EVs have significant potential to help relieve the industry’s pessimistic outlook. This article will explore what EV growth could mean for utilities and how they can begin establishing critical foundations today to help ensure their ability to exploit this opportunity.

 

The opportunity

At the Bloomberg New Energy Finance (BNEF) Global Summit 2017, BNEF Advisory Board Chairman Michael Liebreich announced the group’s prediction that electric vehicles will comprise 35-47 percent of new vehicle sales globally by 2040.

U.S. utilities have good reason to be optimistic about this potential new revenue source, as EV-driven demand growth could be substantial according to federal lab analyses. If all 236 million gas-powered cars in the U.S. — average miles driven per year: 12,000 — were replaced with electric vehicles, which travel an average of 100 miles on 34 kWh, they would require 956 billion kWh each year. At a national average cost of $0.12 / kWh, the incremental energy sold by utilities in the U.S. would bring in around $115 billion per year in new revenues. A variety of factors could increase or decrease this number, but it still represents an attractive opportunity for the utility sector.

Capturing this burgeoning market is not simply a matter of increased demand; it will also require utilities to be predictable, adaptable and brandable. Moreover, while the aggregate increase in demand might be only 3-4 percent, demand can come as a flexible and adaptable load through targeted programming. Also, if utilities target the appropriate customer groups, they can brand themselves as the providers of choice for EV charging. The power of stronger branding, in a sector that’s experiencing significant third-party encroachment, could be critical to the ongoing financial health of U.S. utilities.

Many utilities are already keenly aware of the EV opportunity and are speeding down this road (no pun intended) as part of their plans for utility business model reinvention. Following are several questions to be asked when evaluating the EV opportunity.

 

Is the EV opportunity feasible with today’s existing grid?
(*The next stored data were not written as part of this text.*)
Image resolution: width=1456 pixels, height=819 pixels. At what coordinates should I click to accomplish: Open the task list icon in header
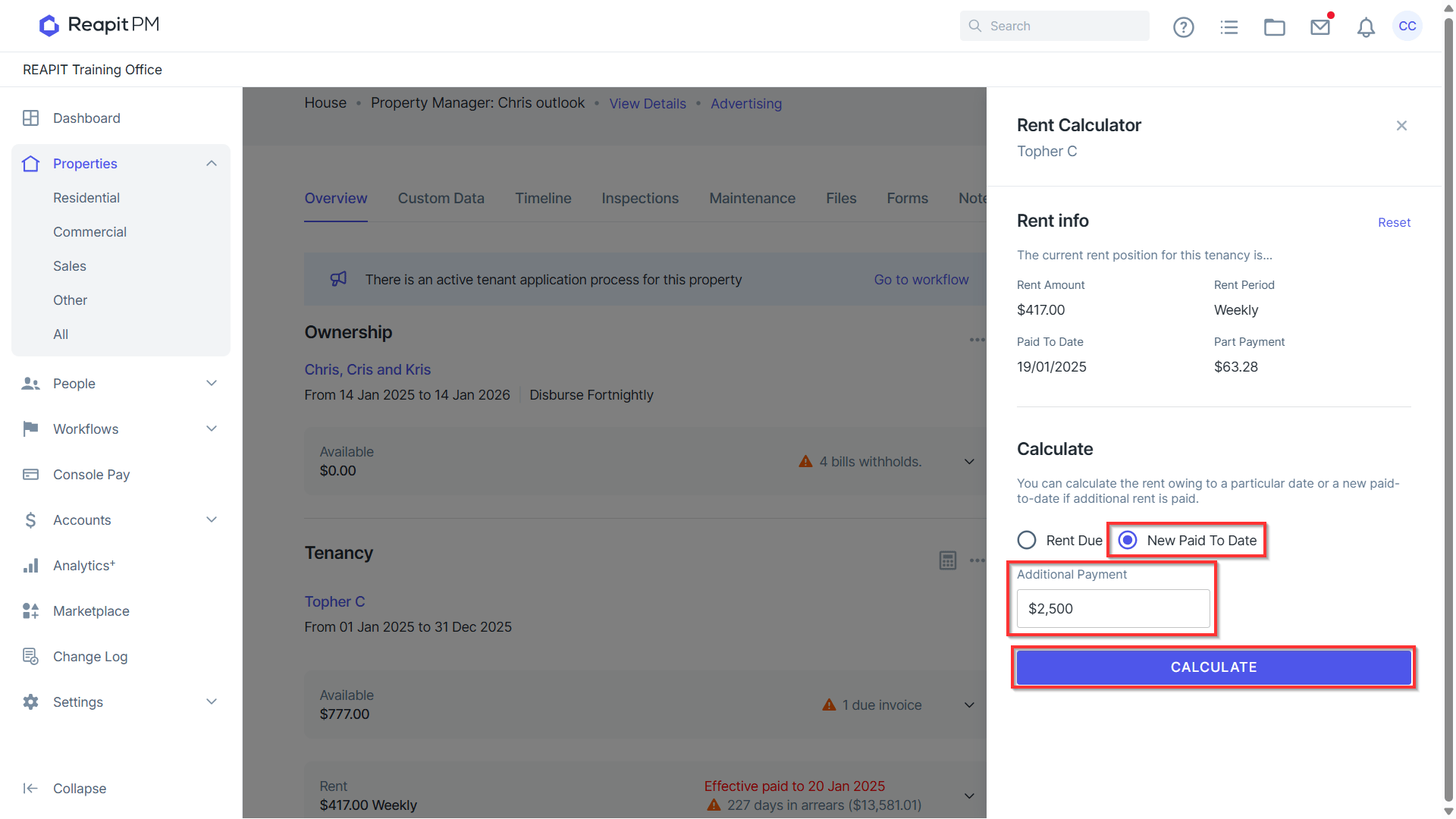pos(1229,27)
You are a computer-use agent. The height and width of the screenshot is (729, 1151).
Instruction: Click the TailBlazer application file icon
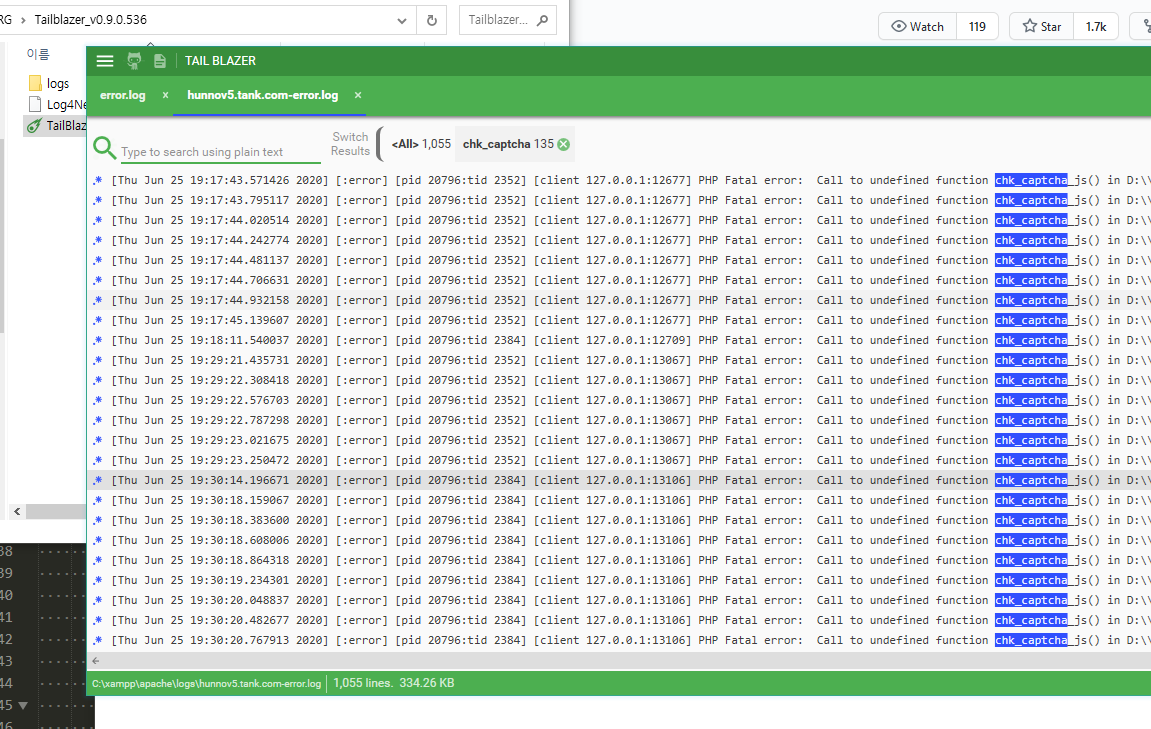(34, 125)
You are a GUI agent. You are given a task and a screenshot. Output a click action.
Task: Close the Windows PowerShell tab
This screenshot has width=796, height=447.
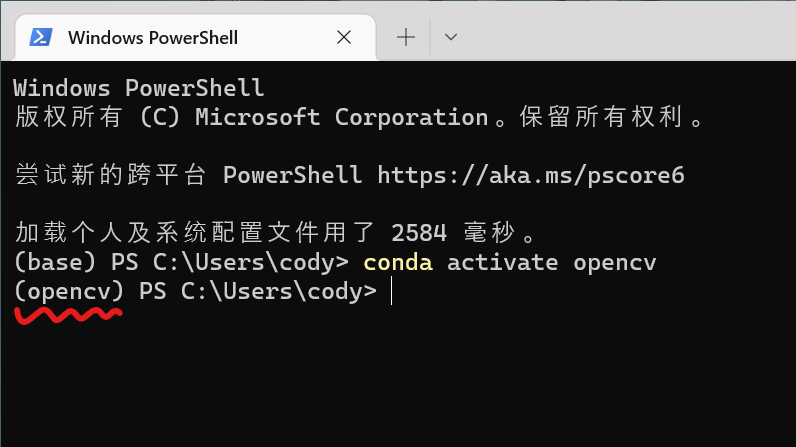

According to a study conducted by the U.S. Department of Energy’s Pacific Northwest National Laboratory, the grid is already capable of supporting more than 150 million pure electric vehicles, even as electric cars could challenge state grids in the years ahead, a number equal to at least 63 percent of all gas-powered cars on the road today. This is significant, considering that a single EV plugged into a Level 2 charger can double a home’s peak electricity demand. Assuming all 236 million car owners eventually convert to EVs, utilities will need to increase grid capacity. However, today’s grid already has the capacity to accommodate the most optimistic prediction of 35-47 percent EV penetration by 2040, which is great news.

 

Should the EV opportunity be owned by utilities?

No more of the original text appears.